Modeling valued directed ERGM using transitiveweights in R

93 views Asked by At

I am currently using the ergm.count package in R to model a valued and directed network. The adjacency matrix can be downloaded through this link. This network consists of 84 nodes and 75 weighted ties.

library(ergm.count)
mat <- as.matrix(read.csv("./mat.csv",header=TRUE)[,-1])
net<-as.network(mat , directed=TRUE, matrix.type="a", 
                      ignore.eval=FALSE, names.eval="cnts"
                     )
m1<-ergm(net~ transitiveweights("min", "max", "min"),
         reference=~Poisson,
         response="cnts",
         control=control.ergm(parallel=6, parallel.type="PSOCK",
                              main.method="MCMLE")
)

However, when I run the above code, the progress feels like it is stuck forever, and the cpu load is really high.

cpu load

I've no idea what happend and what's wrong with my code. Is there any way I can speed up or optimize the progress. By the way, my R version is 4.3.2, ergm version is 4.5.0 and here is the fitting output...

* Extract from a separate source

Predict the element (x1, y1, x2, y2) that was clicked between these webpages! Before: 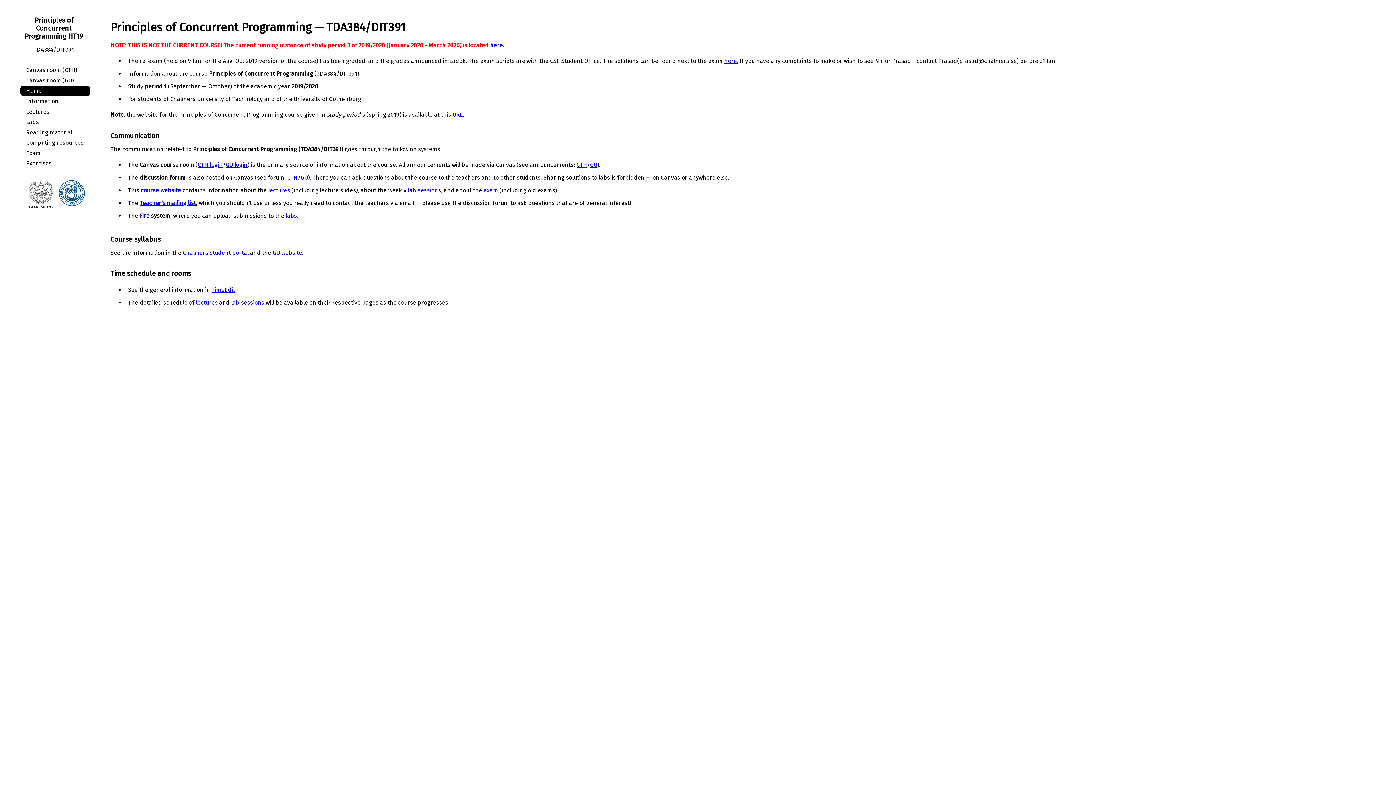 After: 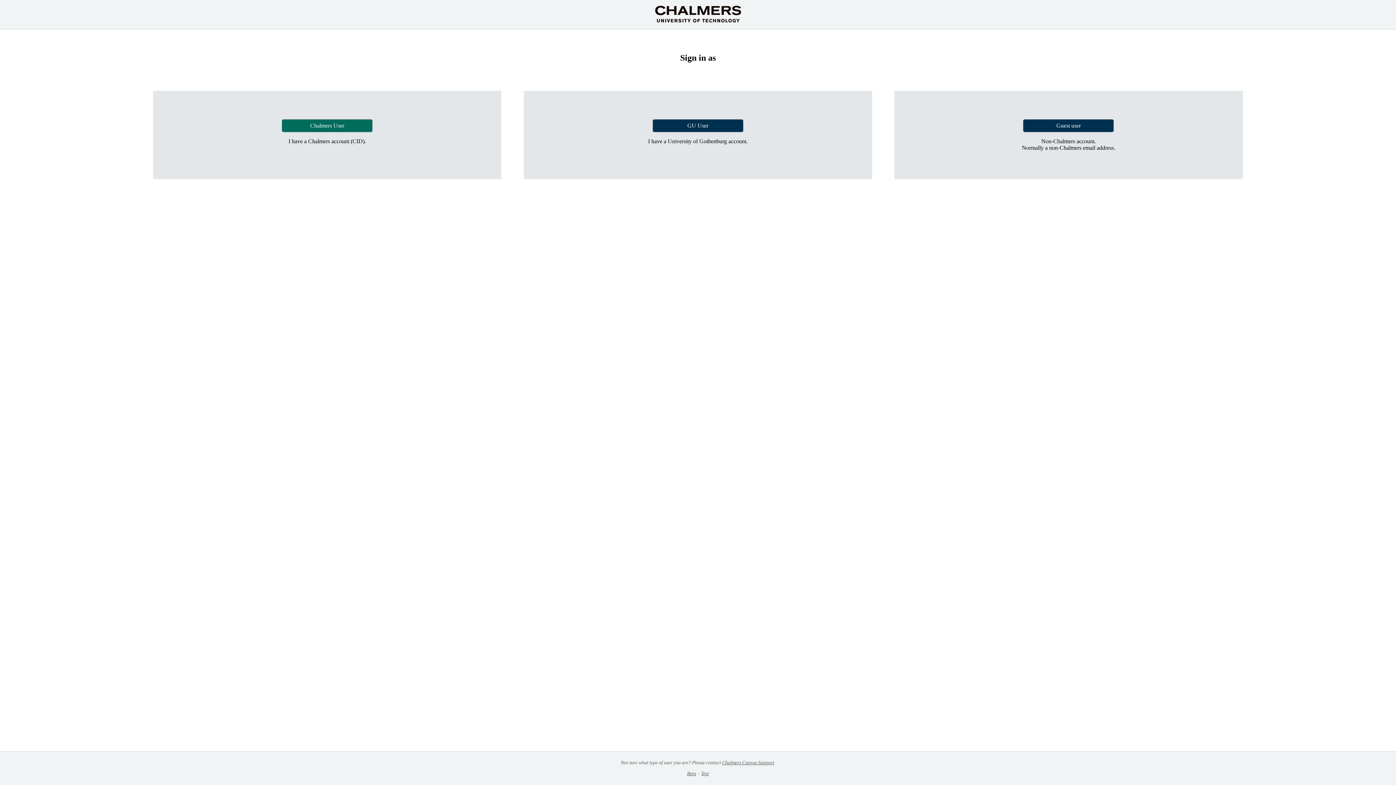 Action: bbox: (287, 174, 297, 181) label: CTHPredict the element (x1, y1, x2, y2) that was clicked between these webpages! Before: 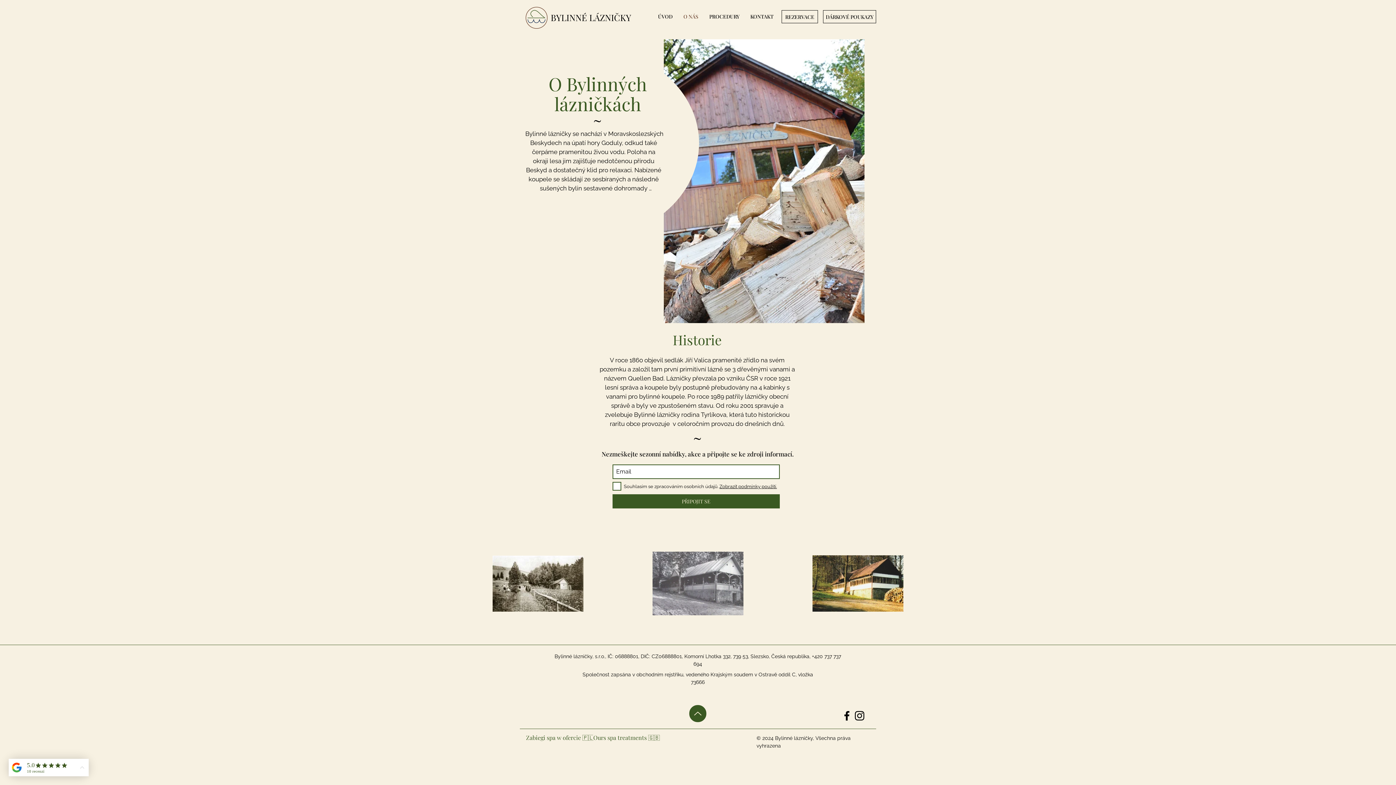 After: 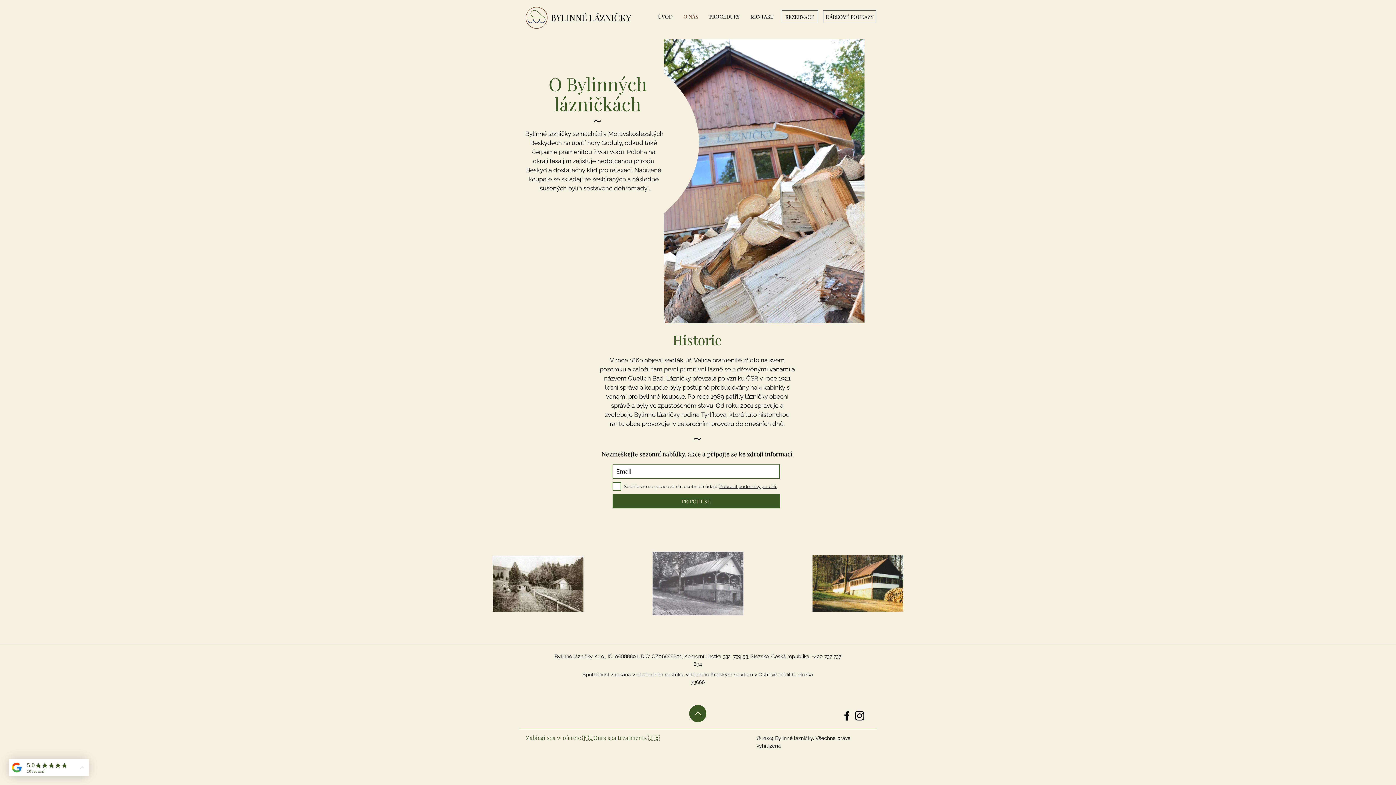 Action: bbox: (678, 10, 704, 23) label: O NÁS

Starting contrastive divergence estimation via CD-MCMLE:
Iteration 1 of at most 60:
Convergence test P-value:1.5e-04
The log-likelihood improved by 0.07426.
Iteration 2 of at most 60:
Convergence test P-value:6.2e-03
The log-likelihood improved by 0.03396.
Iteration 3 of at most 60:
Convergence test P-value:5.9e-01
Convergence detected. Stopping.
The log-likelihood improved by 0.001075.
Finished CD.
Starting Monte Carlo maximum likelihood estimation (MCMLE):
Iteration 1 of at most 60:

edit:

After three hours waiting with log printed, the process stopped and show this:

> source("/root/transfer_analysis/test.R", encoding = "UTF-8")
Evaluating network in model.
Initializing unconstrained Metropolis-Hastings proposal: ‘ergm.count:MH_DiscTNT’.
Initializing model...
Model initialized.
Using initial method 'CD'.
Fitting initial model.
Starting contrastive divergence estimation via CD-MCMLE:
Iteration 1 of at most 60:
Convergence test P-value:1.5e-06
The log-likelihood improved by 0.1578.
Iteration 2 of at most 60:
Convergence test P-value:2.6e-02
The log-likelihood improved by 0.02119.
Iteration 3 of at most 60:
Convergence test P-value:4.6e-01
The log-likelihood improved by 0.002026.
Iteration 4 of at most 60:
Convergence test P-value:1e-01
The log-likelihood improved by 0.01116.
Iteration 5 of at most 60:
Convergence test P-value:1.4e-01
The log-likelihood improved by 0.007586.
Iteration 6 of at most 60:
Convergence test P-value:1e+00
Convergence detected. Stopping.
The log-likelihood improved by < 0.0001.
Finished CD.
Starting Monte Carlo maximum likelihood estimation (MCMLE):
Density guard set to 10000 from an initial count of 75 edges.

Iteration 1 of at most 60 with parameter:
transitiveweights.min.max.min 
                    -1.483437 
Starting unconstrained MCMC...
Back from unconstrained MCMC.
Error in ergm.MCMLE(init, s, s.obs, control = control, verbose = verbose,  : 
  Unconstrained MCMC sampling did not mix at all. Optimization cannot continue.
Additional warning message:
In ergm_MCMC_sample(s, control, theta = mcmc.init, verbose = max(verbose -  :
  Unable to reach target effective size in iterations alotted.

I've checked out another question about 'Unable to reach target effective size in iterations alotted', but this fitting model and formula seems pretty simple

Any help would be greatly appreciated!

1

There are 1 answers

0
Michał On BEST ANSWER

I suspect the estimation gets stuck because of model specification. I advise you explore your data before you fit complex models such as one with transitiveweights. I don't know what is the system you are trying to model, so obviously what's below is substance-agnostic:

  1. Look at the shape of the distribution of edge values. Is the Poisson reference measure a correct specification?
  2. Try fitting simpler models, starting with a homogeneous one, i.e. with a constant only (e.g. sum). Do those fit to data, if not, how?
  3. Perhaps the model with transitiveweights should have sum as well.
  4. Do you have any nodal covariates that could be used to model the network next to triadic effect you have?